Input material section start
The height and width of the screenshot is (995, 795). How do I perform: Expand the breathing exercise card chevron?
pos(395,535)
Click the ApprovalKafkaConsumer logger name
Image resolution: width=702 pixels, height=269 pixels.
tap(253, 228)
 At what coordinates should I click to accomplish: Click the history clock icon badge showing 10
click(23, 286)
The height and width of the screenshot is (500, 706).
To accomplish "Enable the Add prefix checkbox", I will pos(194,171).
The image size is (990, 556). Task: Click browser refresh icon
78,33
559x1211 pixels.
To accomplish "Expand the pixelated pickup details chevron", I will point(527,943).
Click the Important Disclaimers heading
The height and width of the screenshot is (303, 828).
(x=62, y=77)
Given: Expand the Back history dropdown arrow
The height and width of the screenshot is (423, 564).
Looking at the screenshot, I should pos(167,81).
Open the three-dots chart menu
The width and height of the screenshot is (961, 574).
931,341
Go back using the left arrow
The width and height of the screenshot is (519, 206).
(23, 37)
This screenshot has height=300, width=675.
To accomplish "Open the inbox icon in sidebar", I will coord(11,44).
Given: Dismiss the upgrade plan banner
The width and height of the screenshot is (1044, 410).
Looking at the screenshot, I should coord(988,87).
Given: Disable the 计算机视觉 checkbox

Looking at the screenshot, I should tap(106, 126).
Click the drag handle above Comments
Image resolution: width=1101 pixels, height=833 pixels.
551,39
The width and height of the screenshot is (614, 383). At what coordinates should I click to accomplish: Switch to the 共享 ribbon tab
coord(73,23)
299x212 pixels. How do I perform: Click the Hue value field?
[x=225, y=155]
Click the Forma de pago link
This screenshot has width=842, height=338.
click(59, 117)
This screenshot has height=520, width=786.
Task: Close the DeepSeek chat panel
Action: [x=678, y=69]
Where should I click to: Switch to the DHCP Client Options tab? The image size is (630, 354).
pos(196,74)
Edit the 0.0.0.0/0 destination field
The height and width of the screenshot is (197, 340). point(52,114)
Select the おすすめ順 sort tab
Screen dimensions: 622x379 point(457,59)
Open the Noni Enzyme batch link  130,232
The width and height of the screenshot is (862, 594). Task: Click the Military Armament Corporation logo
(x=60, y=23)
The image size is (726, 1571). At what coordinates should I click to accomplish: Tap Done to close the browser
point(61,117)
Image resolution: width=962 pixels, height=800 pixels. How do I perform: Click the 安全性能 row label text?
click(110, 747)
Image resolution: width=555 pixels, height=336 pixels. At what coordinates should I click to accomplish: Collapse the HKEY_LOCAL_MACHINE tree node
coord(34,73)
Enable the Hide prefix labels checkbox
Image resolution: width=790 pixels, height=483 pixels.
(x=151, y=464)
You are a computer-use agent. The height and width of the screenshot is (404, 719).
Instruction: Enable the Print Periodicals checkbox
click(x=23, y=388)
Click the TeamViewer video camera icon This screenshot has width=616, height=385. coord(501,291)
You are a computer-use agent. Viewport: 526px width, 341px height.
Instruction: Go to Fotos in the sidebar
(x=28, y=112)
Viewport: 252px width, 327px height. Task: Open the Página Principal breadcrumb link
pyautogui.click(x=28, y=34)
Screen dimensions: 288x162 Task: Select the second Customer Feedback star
Input material section end
# Work to complete
Among the lines above, find the ones containing "will" and copy them.

# Answer box
To accomplish "Enable the Add prefix checkbox", I will pos(194,171).
To accomplish "Expand the pixelated pickup details chevron", I will point(527,943).
To accomplish "Open the inbox icon in sidebar", I will coord(11,44).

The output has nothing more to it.